The fund may participate in securities purchase and sale transactions with other funds or accounts advised by Price Associates (cross trades), in accordance with procedures adopted by the fund’s Board and Securities and Exchange Commission rules, which require, among other things, that such purchase and sale cross trades be effected at the independent current market price of the security. During the six months ended June 30, 2019, the fund had no purchases or sales cross trades with other funds or accounts advised by Price Associates.
INFORMATION ON PROXY VOTING POLICIES, PROCEDURES, AND RECORDS
A description of the policies and procedures used by T. Rowe Price funds and portfolios to determine how to vote proxies relating to portfolio securities is available in each fund’s Statement of Additional Information. You may request this document by calling 1-800-225-5132 or by accessing the SEC’s website, sec.gov.

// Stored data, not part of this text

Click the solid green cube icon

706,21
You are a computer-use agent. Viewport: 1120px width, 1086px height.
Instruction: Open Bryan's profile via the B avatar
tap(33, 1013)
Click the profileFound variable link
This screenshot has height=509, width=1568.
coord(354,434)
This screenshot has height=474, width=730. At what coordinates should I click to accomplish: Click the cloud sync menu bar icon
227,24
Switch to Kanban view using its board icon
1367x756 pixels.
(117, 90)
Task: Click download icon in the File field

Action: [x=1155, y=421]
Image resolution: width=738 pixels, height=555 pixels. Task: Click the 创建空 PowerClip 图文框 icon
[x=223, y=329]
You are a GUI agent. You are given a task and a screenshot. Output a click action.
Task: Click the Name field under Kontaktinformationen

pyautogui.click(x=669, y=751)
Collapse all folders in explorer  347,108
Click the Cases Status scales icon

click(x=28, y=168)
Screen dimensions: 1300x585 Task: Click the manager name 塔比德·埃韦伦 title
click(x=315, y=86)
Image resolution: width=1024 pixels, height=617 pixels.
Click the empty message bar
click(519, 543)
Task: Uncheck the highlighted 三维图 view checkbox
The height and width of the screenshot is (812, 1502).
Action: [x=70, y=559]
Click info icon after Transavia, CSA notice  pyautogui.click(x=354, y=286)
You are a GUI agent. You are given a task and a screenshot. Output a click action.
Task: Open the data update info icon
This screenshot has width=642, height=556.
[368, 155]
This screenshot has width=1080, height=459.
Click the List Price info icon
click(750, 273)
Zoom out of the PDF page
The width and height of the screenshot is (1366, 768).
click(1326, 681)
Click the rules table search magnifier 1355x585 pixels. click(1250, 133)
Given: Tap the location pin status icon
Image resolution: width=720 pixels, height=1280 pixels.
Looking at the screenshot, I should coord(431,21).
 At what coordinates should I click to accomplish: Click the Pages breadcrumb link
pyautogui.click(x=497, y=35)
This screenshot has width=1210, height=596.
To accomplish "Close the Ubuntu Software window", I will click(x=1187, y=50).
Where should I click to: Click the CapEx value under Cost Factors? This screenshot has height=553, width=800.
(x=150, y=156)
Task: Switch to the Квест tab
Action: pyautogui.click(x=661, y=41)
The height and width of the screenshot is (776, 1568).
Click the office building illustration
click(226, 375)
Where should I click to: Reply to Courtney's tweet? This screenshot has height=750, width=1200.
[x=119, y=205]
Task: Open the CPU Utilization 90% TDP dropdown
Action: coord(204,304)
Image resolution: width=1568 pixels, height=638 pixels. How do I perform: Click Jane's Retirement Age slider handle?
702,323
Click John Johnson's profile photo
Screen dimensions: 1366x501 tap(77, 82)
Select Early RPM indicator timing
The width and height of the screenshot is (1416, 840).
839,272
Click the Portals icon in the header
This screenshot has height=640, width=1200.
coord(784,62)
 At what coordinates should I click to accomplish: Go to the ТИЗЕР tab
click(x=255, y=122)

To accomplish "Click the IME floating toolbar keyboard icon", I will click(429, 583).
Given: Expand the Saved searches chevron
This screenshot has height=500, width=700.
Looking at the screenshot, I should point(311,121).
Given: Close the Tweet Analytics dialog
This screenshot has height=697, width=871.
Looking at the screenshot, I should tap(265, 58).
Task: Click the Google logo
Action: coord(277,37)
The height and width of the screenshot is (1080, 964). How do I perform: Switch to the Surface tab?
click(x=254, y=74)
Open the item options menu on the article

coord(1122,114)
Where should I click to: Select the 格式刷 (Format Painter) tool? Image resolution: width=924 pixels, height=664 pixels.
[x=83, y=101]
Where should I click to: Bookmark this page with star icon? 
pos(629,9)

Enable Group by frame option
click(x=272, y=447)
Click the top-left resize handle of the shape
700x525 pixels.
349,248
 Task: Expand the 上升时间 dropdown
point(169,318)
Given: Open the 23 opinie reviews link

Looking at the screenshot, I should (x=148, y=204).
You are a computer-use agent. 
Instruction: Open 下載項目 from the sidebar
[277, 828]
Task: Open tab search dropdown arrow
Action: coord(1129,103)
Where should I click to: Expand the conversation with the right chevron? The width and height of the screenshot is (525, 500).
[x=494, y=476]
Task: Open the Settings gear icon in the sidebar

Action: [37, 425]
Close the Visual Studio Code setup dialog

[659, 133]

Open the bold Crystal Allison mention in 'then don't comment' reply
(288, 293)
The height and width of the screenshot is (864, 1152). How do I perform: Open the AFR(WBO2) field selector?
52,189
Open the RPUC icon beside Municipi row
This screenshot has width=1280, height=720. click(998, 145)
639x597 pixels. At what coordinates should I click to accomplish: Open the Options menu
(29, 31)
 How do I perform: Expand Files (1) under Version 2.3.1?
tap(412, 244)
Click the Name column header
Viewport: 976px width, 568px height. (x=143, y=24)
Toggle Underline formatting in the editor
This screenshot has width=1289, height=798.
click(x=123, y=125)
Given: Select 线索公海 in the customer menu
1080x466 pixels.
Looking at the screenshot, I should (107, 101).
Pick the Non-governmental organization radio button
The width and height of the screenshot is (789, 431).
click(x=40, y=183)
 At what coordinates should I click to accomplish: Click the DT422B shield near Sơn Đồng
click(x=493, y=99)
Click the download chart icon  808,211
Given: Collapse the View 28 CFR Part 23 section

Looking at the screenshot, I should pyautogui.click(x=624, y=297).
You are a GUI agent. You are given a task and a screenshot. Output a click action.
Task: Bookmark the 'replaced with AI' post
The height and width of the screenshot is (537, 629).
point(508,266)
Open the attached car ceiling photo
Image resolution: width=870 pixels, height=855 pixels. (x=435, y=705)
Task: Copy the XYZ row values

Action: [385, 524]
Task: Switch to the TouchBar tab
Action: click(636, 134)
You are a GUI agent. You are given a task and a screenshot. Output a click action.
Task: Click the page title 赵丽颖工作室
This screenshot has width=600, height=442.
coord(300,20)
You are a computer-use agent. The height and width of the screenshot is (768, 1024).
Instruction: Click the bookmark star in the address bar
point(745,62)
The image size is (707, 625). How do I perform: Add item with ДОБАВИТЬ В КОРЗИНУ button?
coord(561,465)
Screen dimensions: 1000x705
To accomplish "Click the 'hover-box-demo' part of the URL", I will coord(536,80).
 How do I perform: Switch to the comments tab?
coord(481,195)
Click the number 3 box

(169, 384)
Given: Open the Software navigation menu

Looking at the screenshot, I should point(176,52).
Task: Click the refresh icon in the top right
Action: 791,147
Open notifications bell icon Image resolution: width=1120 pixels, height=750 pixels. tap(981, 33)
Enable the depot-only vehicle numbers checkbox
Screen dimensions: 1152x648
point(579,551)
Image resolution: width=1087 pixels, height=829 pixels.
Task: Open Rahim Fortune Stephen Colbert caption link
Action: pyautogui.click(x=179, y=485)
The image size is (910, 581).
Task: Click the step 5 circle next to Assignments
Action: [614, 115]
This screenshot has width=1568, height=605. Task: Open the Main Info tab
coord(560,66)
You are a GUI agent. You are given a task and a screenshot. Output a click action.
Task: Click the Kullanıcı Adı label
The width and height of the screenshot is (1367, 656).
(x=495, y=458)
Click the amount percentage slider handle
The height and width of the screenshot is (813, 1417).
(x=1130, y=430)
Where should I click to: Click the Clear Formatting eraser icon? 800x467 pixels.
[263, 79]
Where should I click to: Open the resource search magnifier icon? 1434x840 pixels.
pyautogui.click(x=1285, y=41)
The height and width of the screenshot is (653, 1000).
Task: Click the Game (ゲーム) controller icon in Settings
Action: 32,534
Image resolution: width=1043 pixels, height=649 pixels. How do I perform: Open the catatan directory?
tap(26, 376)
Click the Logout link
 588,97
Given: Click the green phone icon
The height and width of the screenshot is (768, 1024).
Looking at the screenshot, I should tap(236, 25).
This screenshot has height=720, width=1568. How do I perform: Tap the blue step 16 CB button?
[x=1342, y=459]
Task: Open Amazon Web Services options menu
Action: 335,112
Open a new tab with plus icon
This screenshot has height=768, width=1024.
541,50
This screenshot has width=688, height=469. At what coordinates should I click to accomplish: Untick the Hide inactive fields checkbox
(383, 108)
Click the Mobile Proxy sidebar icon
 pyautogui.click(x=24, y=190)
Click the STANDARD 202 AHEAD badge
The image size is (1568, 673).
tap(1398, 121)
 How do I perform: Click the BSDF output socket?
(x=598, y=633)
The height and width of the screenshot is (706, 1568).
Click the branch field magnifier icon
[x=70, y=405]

The description of our proxy voting policies and procedures is also available on our corporate website. To access it, please visit the following Web page:
https://www3.troweprice.com/usis/corporate/en/utility/policies.html
Scroll down to the section near the bottom of the page that says, “Proxy Voting Policies.” Click on the Proxy Voting Policies link in the shaded box.
Each fund’s most recent annual proxy voting record is available on our website and through the SEC’s website. To access it through T. Rowe Price, visit the website location shown above, and scroll down to the section near the bottom of the page that says, “Proxy Voting Records.” Click on the Proxy Voting Records link in the shaded box.
HOW TO OBTAIN QUARTERLY PORTFOLIO HOLDINGS
Effective for reporting periods on or after March 1, 2019, a fund, except a money market fund, files a complete schedule of portfolio holdings with the Securities and Exchange Commission (SEC) for the first and third quarters of each fiscal year as an exhibit to its reports on Form N-PORT. Prior to March 1, 2019, a fund, including a money market fund, filed a complete schedule of portfolio holdings with the SEC for the first and third quarters of each fiscal year on Form N-Q. A money market fund files detailed month-end portfolio holdings information on Form N-MFP with the SEC each month and posts a complete schedule of portfolio holdings on its website (troweprice.com) as of each month-end for the previous six months. A fund’s Forms N-PORT, N-MFP and N-Q are available electronically on the SEC’s website (sec.gov).
APPROVAL OF INVESTMENT MANAGEMENT AGREEMENT
Each year, the fund’s Board of Directors (Board) considers the continuation of the investment management agreement (Advisory Contract) between the fund and its investment advisor, T. Rowe Price Associates, Inc. (Advisor), on behalf of the fund. In that regard, at an in-person meeting held on March 11–12, 2019 (Meeting), the Board, including a majority of the fund’s independent directors, approved the continuation of the fund’s Advisory Contract. At the Meeting, the Board considered the factors and reached the conclusions described below relating to the selection of the Advisor and the approval of the Advisory Contract. The independent directors were assisted in their evaluation of the Advisory Contract by independent legal counsel from whom they received separate legal advice and with whom they met separately.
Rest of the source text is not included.